(Ejercicio propuesto): En el texto citado, ¿qué cosas se enumeran justo después de "hemos tenido que llevar a cuestas varias decepciones"? Escríbelas todas en una lista.

(Texto citado):
+ + + + +
Muchos de los
que compartimos este momento histórico hemos tenido que llevar a cuestas varias
decepciones. La disolución de las utopías, la emergencia de los autoritarismos
corporativos, el surgimiento de la delincuencia como forma de ejercer el
pensamiento crítico, la pérdida de un horizonte claro como país y como
generación y la debacle de las aspiraciones de cada cuerpo político. Se conoce
como posmodernidad, más específicamente como posmodernidad negativa en cuanto
que la perspectiva vivida no es la que enaltece la concreción de libertades
individuales, el sueño hedonista y la razón sensible; no, la nuestra es una posmodernidad
que se hace tangible en la etapa liquida
de la instancia del hombre en sociedad (Bauman dixit).
No hay
institución, personalidad, sueño posible o busque usted otra entidad que
provoque un optimismo generalizado en la gente. Ni la figura de Bolívar se nos
hace intocable ya, pues la razón de Estado se ha valido de su figura,
pensamiento y letra. Lo que fuera una imagen con interpretación unívoca en la
actualidad nacional –figura intocable valga la pena mencionar– ha sido degradada
a excusa y chantaje para los desmanes del régimen que hoy está en el poder.
Es un periodo
extraño para nuestra nación, vivimos la crisis política más aciaga de nuestra
vida republicana y, además, hemos de acarrear las consecuencias del fin del
modelo rentista, que a lo largo del siglo XX y lo que llevamos del XXI pareció
ser la cura y causa de todos los males de la nación.
Nos
encontramos aquí. Es una crisis de identidad que puede llevarnos al pesimismo
de avizorar el fin del país como lo conocemos (como bien lo ha planteado el
Padre Alejandro Moreno) o, por el contrario, a ver en la misma crisis las
posibilidades por las cuales podemos encausar el pensamiento y la acción de
quienes hemos tomado por vocación reflexionar al país.
+ + + + +
(Registros aportados):

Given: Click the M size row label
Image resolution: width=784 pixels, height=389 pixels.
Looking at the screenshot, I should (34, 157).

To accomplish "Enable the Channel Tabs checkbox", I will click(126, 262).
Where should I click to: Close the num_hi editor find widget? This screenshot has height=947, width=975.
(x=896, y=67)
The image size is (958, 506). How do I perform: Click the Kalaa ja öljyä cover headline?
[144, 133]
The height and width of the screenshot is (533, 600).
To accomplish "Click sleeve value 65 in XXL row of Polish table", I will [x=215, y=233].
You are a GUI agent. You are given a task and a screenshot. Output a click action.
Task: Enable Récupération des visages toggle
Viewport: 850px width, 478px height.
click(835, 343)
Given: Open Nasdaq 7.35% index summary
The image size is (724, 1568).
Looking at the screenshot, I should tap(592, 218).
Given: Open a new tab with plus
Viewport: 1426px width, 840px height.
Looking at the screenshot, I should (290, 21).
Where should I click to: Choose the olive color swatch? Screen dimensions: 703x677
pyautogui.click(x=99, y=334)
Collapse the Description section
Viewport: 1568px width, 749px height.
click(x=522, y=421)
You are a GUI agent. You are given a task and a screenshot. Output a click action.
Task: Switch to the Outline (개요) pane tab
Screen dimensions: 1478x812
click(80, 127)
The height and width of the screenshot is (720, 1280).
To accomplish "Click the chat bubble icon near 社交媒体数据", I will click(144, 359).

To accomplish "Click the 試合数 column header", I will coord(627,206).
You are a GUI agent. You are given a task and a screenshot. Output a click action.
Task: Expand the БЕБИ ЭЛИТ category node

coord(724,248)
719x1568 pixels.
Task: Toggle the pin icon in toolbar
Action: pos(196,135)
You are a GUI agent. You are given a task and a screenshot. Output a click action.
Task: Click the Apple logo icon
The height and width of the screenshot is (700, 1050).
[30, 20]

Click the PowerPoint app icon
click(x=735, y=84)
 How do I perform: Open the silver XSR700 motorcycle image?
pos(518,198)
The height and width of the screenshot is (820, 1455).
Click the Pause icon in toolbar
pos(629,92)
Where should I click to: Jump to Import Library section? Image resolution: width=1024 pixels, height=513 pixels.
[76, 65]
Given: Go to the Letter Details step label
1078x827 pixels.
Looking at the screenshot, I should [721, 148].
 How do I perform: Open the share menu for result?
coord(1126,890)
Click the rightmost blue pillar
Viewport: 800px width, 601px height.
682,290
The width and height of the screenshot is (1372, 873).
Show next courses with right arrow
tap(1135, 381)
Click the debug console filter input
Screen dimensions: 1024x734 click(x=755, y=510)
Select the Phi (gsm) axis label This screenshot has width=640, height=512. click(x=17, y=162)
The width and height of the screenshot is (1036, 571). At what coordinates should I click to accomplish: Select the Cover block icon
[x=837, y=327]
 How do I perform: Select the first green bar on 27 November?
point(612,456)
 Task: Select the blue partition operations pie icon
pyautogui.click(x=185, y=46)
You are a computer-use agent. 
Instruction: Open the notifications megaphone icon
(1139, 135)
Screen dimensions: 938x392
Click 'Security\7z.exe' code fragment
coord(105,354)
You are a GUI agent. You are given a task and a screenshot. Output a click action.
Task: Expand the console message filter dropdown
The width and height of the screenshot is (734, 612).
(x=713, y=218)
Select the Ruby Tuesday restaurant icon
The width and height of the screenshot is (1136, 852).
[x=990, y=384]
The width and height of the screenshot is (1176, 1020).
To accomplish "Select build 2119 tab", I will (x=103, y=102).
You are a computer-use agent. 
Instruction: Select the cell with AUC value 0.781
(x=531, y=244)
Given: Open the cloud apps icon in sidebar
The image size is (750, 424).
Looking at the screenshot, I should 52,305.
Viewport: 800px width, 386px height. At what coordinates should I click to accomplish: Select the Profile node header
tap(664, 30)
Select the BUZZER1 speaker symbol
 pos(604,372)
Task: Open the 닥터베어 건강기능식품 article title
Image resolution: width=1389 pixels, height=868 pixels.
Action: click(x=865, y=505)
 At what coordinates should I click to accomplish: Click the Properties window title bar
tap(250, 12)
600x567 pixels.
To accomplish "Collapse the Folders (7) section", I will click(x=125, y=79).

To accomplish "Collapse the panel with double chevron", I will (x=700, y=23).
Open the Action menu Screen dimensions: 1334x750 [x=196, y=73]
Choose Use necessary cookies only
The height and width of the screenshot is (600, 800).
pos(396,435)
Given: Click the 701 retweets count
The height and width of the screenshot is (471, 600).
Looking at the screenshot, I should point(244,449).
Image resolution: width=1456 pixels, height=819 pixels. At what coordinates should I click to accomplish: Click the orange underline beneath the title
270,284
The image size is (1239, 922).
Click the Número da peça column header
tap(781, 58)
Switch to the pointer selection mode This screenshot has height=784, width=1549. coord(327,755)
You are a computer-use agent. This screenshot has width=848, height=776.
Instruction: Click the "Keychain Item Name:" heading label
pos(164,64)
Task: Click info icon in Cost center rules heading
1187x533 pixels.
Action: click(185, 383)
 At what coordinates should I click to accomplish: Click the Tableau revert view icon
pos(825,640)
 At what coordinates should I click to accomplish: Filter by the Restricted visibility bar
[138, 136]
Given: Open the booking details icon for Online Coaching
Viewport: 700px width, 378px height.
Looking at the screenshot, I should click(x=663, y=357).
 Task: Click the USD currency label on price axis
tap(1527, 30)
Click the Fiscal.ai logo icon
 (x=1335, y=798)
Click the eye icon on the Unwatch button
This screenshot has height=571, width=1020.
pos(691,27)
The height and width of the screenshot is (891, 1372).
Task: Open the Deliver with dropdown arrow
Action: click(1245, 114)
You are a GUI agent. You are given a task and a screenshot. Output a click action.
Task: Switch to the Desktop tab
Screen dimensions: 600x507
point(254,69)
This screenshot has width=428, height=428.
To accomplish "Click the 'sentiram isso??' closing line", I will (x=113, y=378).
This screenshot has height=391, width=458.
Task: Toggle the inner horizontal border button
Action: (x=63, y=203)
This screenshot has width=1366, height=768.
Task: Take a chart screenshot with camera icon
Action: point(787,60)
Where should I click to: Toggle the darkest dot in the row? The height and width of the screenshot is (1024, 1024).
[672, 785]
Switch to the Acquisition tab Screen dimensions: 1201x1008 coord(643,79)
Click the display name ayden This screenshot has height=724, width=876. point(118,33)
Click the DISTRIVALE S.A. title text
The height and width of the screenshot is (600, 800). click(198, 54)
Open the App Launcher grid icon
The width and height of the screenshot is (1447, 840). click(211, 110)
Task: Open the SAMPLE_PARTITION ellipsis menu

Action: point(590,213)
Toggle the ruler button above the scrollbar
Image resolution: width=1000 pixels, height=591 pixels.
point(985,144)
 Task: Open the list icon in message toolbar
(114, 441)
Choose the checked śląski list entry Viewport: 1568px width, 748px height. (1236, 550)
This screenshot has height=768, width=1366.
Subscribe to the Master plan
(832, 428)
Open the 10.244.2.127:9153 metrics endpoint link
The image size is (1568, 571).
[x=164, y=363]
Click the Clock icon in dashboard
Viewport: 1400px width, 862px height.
+ + + + +
(Respuesta):
- La disolución de las utopías
- La emergencia de los autoritarismos corporativos
- El surgimiento de la delincuencia como forma de ejercer el pensamiento crítico
- La pérdida de un horizonte claro como país y como generación
- La debacle de las aspiraciones de cada cuerpo político